Status: closed as a baseline reproduction plus archived negative-result research notes. Date: 2026-04-29.
This folder records the reproduction of the classic imitation-learning baseline Diffusion Policy and the follow-up research attempts around curriculum learning, predictive hardness, world-model supervision, and frequency consistency.
The result to count for the learning roadmap is:
We completed the reproduction path for the classic imitation-learning baseline: Diffusion Policy, https://diffusion-policy.cs.columbia.edu.
The follow-up methods were implemented and tested, but they are archived as negative or inconclusive results rather than presented as successful new methods.
- Official Diffusion Policy reproduction: completed at the engineering/baseline level.
- Push-T training, rollout, validation, logging, and checkpoint paths were made runnable.
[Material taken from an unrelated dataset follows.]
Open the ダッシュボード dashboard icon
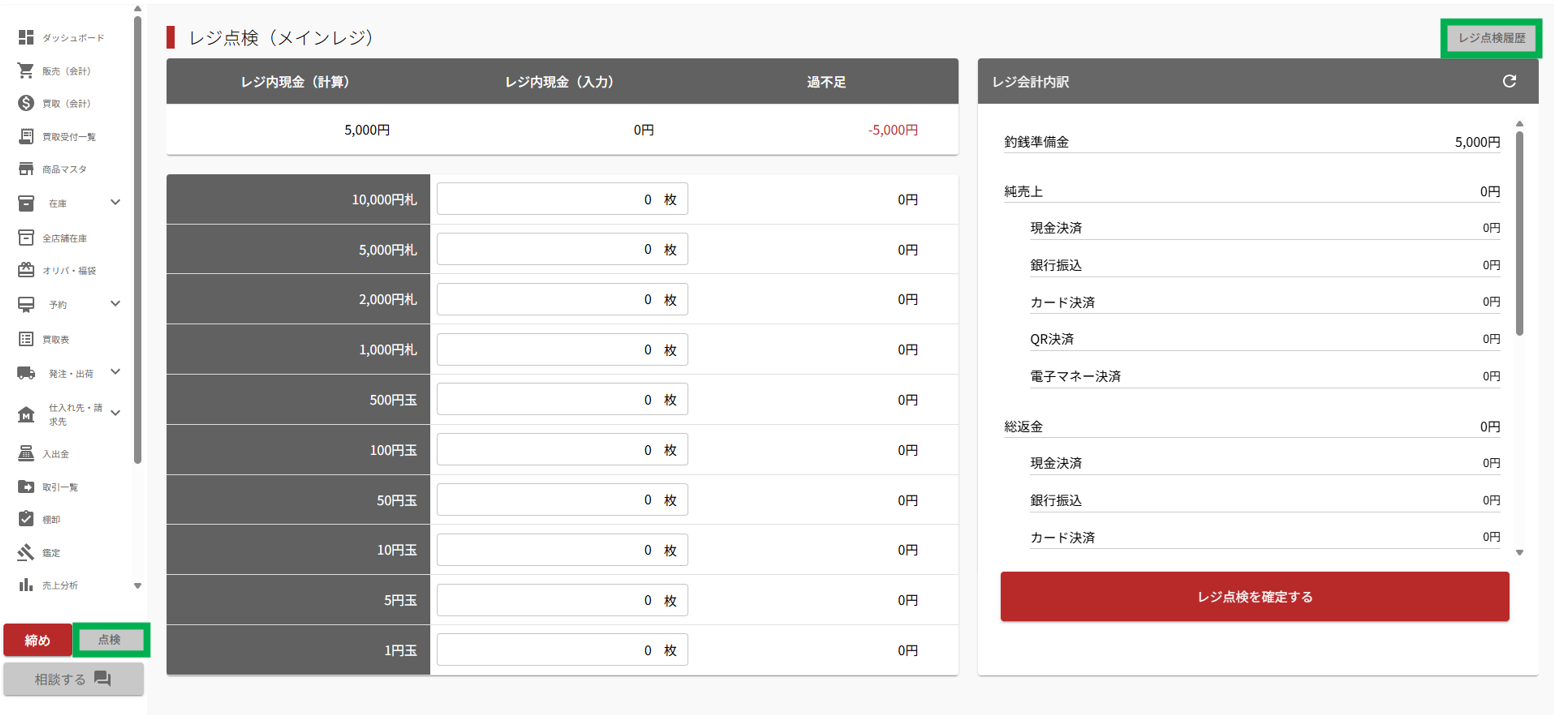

- The old official environment was not suitable for the local modern GPU stack, so a
newer
robodiff-gpuenvironment was used for real GPU runs. - Several research extensions were explored, but none produced a robust positive result under the available GPU/task/evaluation setting.
- The folder is now organized as a research archive: reproducible notes, result summaries, code experiments, and negative-result evidence are kept together.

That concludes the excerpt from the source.